Sofía se bajó con cuidado, sosteniendo a su hija, y miró el lugar con el corazón latiendo con fuerza. Era la nueva casa de la familia Reyes. Al abrir la reja, Hernán se volvió hacia ella con una sonrisa orgullosa.
—La mandé a construir en los cincuenta, cuando decidimos mudarnos. Mamá insistió en tener un espacio para su taller de costura en la parte trasera, y papá quiso tener un pequeño jardín para sus orquídeas.
Sofía asintió en silencio, conmovida.
Cuando entraron a la casa, los recibió el olor a tela recién planchada y a café recién hecho. En el fondo del pasillo, una puerta de madera estaba entreabierta, y detrás de ella se escuchaban voces y el sonido rítmico de una máquina de coser. Sofía avanzó lentamente, guiada por Hernán, hasta asomarse al taller. Allí, entre rollos de tela, patrones y alfileres, Doña Beatriz, con el cabello recogido en un moño apretado y los lentes colgando de una cadena, revisaba una costura junto a dos mujeres jóvenes que trabajaban con dedicación.

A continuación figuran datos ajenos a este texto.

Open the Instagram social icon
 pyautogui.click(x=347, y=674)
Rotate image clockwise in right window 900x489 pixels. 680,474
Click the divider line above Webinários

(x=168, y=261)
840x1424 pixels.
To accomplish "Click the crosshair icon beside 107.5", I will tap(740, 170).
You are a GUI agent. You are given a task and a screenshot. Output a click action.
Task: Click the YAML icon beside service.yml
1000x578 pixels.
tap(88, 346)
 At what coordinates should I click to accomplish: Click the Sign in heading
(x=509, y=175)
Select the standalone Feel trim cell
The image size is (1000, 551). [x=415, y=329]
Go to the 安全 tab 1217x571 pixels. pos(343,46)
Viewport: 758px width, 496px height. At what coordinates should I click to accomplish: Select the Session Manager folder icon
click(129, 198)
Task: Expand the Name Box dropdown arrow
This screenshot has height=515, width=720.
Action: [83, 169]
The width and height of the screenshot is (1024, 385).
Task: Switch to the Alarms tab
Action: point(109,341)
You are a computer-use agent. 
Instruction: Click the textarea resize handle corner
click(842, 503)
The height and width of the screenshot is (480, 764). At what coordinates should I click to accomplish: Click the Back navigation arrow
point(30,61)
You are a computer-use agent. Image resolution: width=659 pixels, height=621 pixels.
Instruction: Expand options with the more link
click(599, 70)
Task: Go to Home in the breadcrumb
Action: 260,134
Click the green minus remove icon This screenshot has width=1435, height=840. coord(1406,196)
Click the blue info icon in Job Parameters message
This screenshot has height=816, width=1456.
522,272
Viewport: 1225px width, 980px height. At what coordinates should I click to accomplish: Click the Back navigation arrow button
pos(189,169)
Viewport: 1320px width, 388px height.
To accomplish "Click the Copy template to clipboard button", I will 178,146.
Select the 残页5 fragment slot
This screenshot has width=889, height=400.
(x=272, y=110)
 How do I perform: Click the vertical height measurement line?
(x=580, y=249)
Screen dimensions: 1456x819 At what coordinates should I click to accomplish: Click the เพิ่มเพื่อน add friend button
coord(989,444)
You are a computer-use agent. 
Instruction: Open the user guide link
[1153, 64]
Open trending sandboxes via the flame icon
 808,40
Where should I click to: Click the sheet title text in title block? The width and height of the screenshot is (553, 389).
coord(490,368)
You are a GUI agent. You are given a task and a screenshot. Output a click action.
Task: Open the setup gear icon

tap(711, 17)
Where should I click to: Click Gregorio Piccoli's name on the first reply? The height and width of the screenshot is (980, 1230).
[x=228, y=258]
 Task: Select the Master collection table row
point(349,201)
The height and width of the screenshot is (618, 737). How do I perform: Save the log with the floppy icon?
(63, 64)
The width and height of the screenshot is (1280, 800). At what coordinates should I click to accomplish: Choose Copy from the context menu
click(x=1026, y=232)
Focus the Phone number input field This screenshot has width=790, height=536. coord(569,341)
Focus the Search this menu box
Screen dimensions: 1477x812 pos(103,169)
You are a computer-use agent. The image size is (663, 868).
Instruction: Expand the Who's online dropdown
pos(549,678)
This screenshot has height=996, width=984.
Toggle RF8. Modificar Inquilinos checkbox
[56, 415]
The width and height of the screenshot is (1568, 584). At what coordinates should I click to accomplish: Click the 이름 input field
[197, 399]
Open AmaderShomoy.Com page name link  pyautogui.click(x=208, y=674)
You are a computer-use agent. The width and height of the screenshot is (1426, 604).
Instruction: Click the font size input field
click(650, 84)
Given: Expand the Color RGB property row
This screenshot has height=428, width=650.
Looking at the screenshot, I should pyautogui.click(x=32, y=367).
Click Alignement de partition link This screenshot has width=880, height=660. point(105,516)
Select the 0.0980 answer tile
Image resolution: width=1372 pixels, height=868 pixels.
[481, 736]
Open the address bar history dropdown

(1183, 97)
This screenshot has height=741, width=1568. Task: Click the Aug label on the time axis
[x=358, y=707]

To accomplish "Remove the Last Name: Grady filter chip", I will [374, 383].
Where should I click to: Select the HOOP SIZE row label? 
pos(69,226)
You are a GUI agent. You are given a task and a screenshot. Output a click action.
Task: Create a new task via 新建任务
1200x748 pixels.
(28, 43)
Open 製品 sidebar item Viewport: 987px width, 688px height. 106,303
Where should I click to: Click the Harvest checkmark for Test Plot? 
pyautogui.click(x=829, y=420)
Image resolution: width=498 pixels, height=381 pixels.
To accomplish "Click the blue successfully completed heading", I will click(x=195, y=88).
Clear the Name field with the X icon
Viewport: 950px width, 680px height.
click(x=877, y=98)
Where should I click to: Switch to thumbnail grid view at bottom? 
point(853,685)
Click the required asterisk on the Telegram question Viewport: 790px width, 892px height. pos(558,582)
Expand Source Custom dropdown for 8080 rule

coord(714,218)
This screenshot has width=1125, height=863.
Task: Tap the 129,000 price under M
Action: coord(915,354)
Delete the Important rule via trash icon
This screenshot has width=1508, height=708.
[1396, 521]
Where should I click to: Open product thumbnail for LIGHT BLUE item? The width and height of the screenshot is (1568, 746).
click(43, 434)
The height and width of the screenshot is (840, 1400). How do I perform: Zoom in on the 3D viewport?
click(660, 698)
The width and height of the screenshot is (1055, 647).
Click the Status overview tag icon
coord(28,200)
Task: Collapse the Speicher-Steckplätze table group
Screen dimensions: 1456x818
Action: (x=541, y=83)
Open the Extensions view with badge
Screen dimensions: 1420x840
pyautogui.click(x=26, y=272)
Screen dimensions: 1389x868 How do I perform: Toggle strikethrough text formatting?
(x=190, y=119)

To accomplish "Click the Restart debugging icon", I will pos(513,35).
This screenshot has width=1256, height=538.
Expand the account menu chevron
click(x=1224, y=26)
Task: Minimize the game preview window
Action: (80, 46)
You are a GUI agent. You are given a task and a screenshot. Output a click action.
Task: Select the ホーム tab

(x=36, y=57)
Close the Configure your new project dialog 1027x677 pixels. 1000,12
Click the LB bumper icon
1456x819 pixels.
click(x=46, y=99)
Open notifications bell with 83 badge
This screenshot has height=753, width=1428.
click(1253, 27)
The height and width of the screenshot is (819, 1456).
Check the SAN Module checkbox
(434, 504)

Don Alberto, sentado en una silla de mimbre, hilvanaba con paciencia una tira de tela.
—¿Mamá… Papá…? —dijo Hernán, con suavidad.
La mujer levantó la vista, y al ver a Sofía, soltó la tela y se quedó inmóvil, con los ojos muy abiertos.
—¿Sofía? —murmuró.
Sofía dio un paso al frente, con Lucile María en brazos. Las lágrimas le llenaron los ojos al ver el rostro envejecido de su madre.
—Mamá…
Doña Beatriz corrió a abrazarla, temblando, y Don Alberto se levantó con dificultad para acercarse. El abrazo fue largo, apretado, silencioso. El tiempo pareció suspenderse.
—Te extrañamos tanto, hija… —susurró su padre, acariciándole el cabello—. Pensamos que nunca regresarías.